(Records from a data source)

_ _ _ _ _

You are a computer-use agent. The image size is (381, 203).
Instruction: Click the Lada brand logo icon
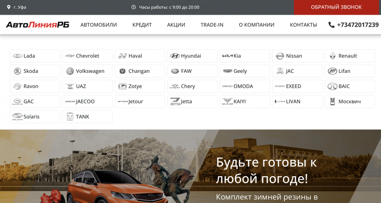point(17,56)
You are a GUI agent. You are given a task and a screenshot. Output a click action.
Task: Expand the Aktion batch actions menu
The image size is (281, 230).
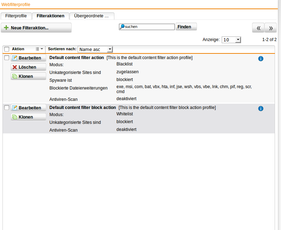[40, 49]
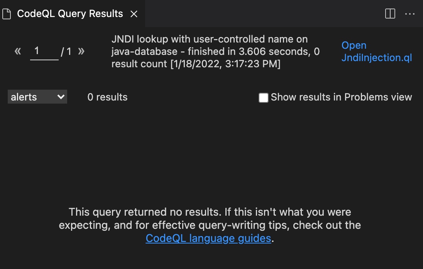The height and width of the screenshot is (269, 423).
Task: Click the chevron on the alerts selector
Action: point(61,97)
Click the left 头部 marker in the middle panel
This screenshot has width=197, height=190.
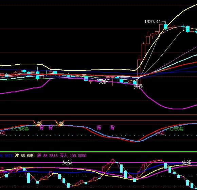[x=37, y=124]
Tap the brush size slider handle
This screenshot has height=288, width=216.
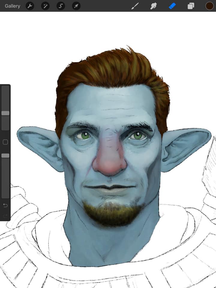[x=5, y=113]
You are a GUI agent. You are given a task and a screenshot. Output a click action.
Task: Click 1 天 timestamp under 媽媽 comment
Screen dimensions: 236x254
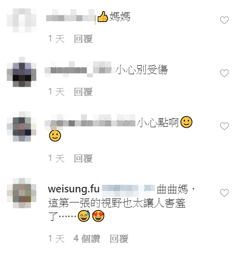point(56,39)
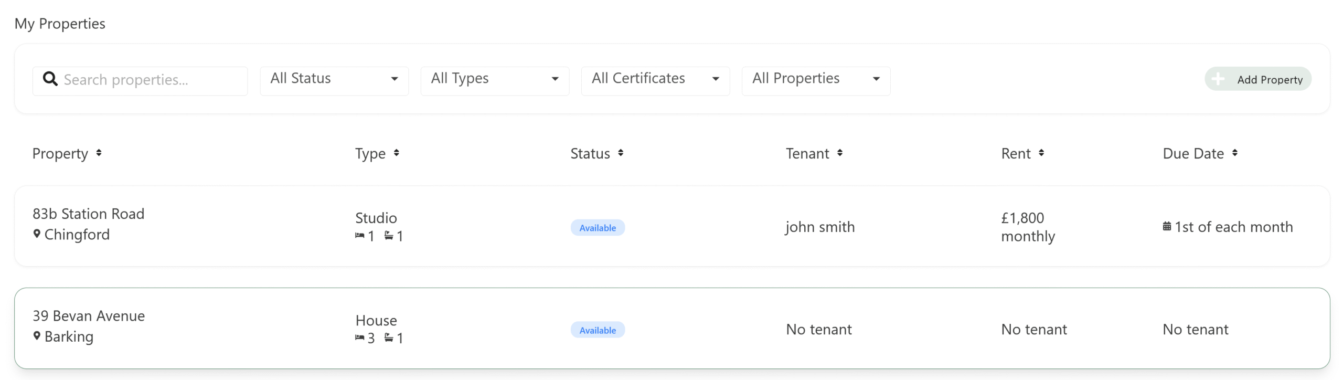The height and width of the screenshot is (380, 1343).
Task: Sort by Property using the arrow icon
Action: coord(99,153)
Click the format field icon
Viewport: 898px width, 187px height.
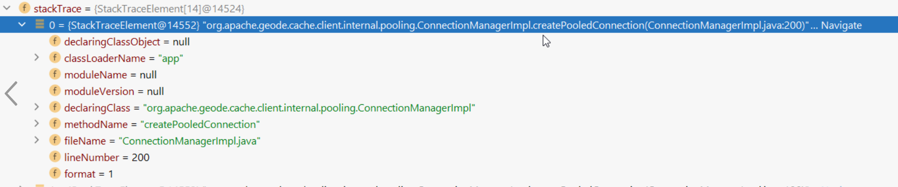click(55, 173)
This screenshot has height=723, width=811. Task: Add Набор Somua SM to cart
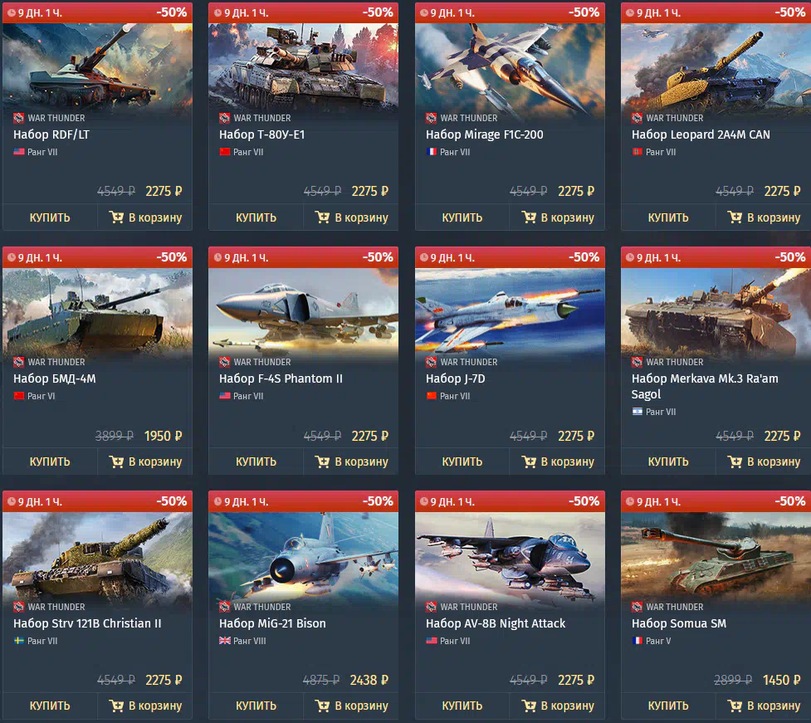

_ _ _ _ _

* Work item: Without any pictures, output the entries above exactly as they appear.

* Result of the task:
You are a computer-use agent. The image size is (381, 203).
Instruction: Click the Lada brand logo icon
point(17,56)
You are a GUI agent. You are given a task and a screenshot. Output a click action.
Task: Expand the Aktion batch actions menu
The image size is (281, 230).
[40, 49]
The height and width of the screenshot is (269, 423).
Task: Click the chevron on the alerts selector
Action: point(61,97)
Click the left 头部 marker in the middle panel
This screenshot has width=197, height=190.
[x=37, y=124]
Tap the brush size slider handle
This screenshot has height=288, width=216.
[x=5, y=113]
You are a GUI agent. You are given a task and a screenshot. Output a click action.
Task: Click 1 天 timestamp under 媽媽 comment
Screen dimensions: 236x254
point(56,39)
The height and width of the screenshot is (380, 1343).
Task: Sort by Property using the arrow icon
Action: coord(99,153)
Click the format field icon
Viewport: 898px width, 187px height.
click(55, 173)
This screenshot has height=723, width=811. Task: Add Набор Somua SM to cart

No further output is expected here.